When I heard about this project a year ago, I was really excited about it. Many cluster-wide projects based on Postgres were developed very slowly, based on older (i.e. Postgres-R http://www.postgres-r.org/) or proprietary (i.e. Greenplum) versions. The features that this project hoped to achieve were ambitious, as we’ll detail in this post. And best of all - this project is based on the 9.1 Postgresql version, which is really up-to-date (at the moment of writing this post, this is the last stable version).
If you are interested in a serious project for scaling horizontally your PostgreSQL architecture, you may visit the official website at http://postgres-xc.sourceforge.net/ and take a look.
For those who are interested, there will be a tutorial at PgCon this year. As a brief overview, I will try to give you a broad idea for those who want to get involved in the project.
What Postgres-XC can do:
- Support multi-master architecture. Data nodes can contain part or all of the data of a relationship.
- Transparent view to application from any master. The application only needs to interact with the cluster through coordinators.
- Distribute/Replicate per relation (replication, round robin (by default if any unique column is specified), by hash (by default if a unique is specified), by modulo or a set to a group or node)
- Parallel transaction execution among cluster nodes.
What Postgres-XC cannot do:
- Support triggers (may be supported in future releases).
- Distribute a table with more than one parent.
Before you start:
You need to install the most recent versions of Flex and Bison. That’s important because in the last tarball, ‘./configure’ won’t raise error if they are missing, and the error will be prompted once you execute ‘make’. You will need readline-dev and zlib-dev (not mandatory but strongly recommended).
According to the documentation, Postgres-XC should be compatible with Linux platforms based upon Intel x86_64 CPU.
The documentation needs to be improved, so we advise you to try the steps directly and read the help prompted by the commands. For example, the initdb command in the documentation is incomplete, “--nodename” is mandatory in this version. This project is new and has only a few contributors to date, but we hope its community keeps growing. Most importantly, it is great that a beta release was launched earlier than we expected.
Elements of architecture
- GTM (Global Transaction Manager)
+ Realize that I say only GTM, not GTMs. Only one GTM can be the manager. For redundancy, you have GTM-Standby and to improve performance and failover GTM-Proxies.
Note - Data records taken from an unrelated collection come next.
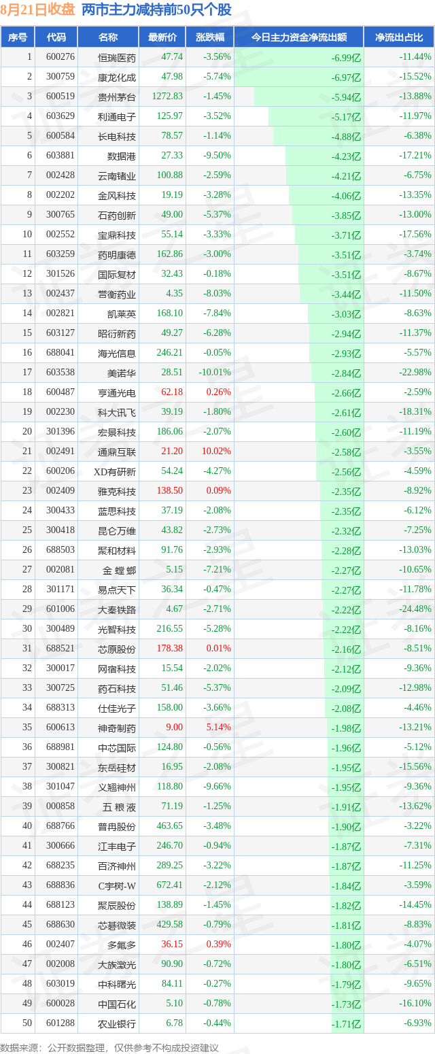Click the 涨跌幅 column header

tap(209, 37)
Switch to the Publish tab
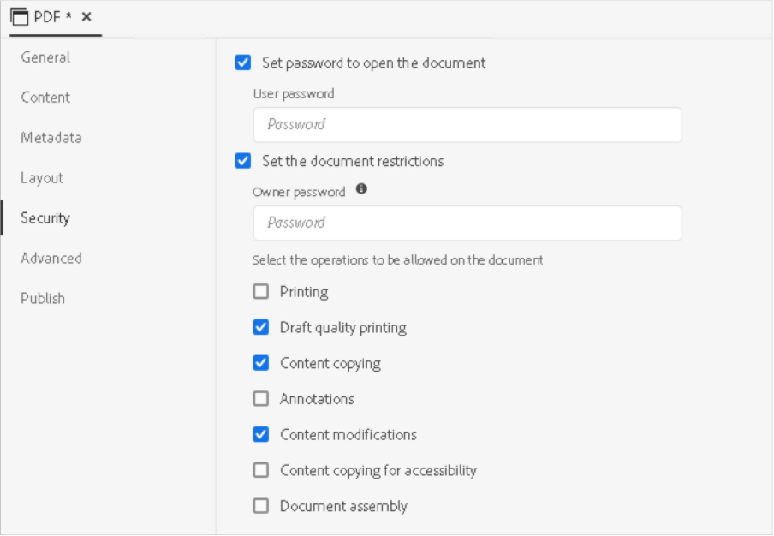The image size is (774, 536). pos(43,299)
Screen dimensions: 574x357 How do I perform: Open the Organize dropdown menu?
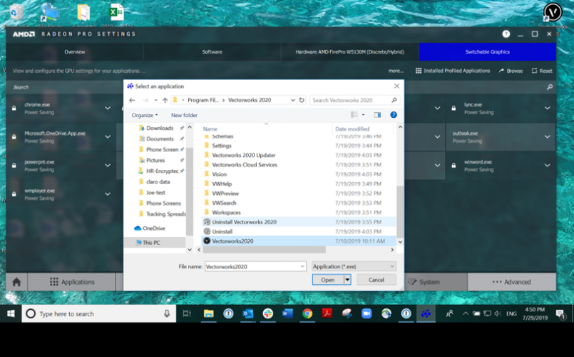click(145, 115)
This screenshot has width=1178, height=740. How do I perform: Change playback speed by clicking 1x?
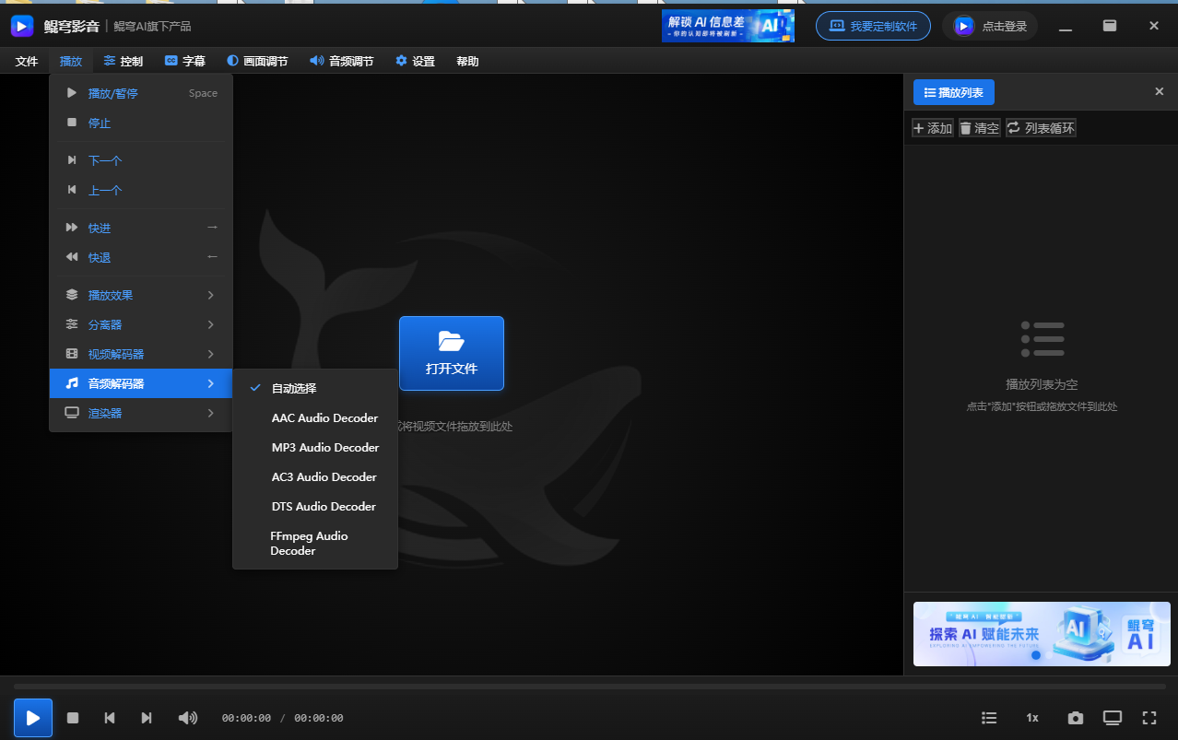click(1031, 717)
+ The GTM serializes all the transaction processing and can limit the whole scalability if you implement it primitively. This should not be used in slow/wide networks and is recommended to involve the fewest number of switches between GTM and coordinators. The proxies reduce the iteration with the GTM and improve the performance.
+ Uses MVCC technology. That means that it will still use the same control for the concurrency as Postgres.
+ This is the first thing you will need to configure. If you set up everything in the same machine, you will need to create a separate folder for the configuration and files.
- Coordinator/s
+ Interface for applications (like a Postgres backend).
+ It has its own pooler (yes, and I think this is great, avoiding more complexity in big environments).
+ Doesn’t store any data. The queries are executed in the datanodes, but...
+ … it has its own data folder (for global catalogs).
- Datanode/s
+ Stores the data.
+ It receives the petition with a GXID (Global Transaction ID) and Global Snapshot to allow requests from several coordinators.
Both Datanodes and Coordinator use their own data directory, so keep this in mind this if you are setting both up on the same machine.
Configuring several GTM-Proxies will improve the scalability, shrinking the I/O in the GTM. Plus, you can configure the GTM-Standby to avoid a SPOF of the general manager. It not only provides the GXID, it also receives the node registration (you can trace your log or check the file inside the gtm folder called register.node, it’s binary but is readable) and most importantly, it holds the snapshot of the current status of all the transactions.
Coordinators can point to all the datanodes and can point to the same datanode (as Oracle RAC, but we’re not sure if all the features included in that solution will be available for Postgres-XC). Coordinators connect to the proxies (if you have already configured them) or the main GTM.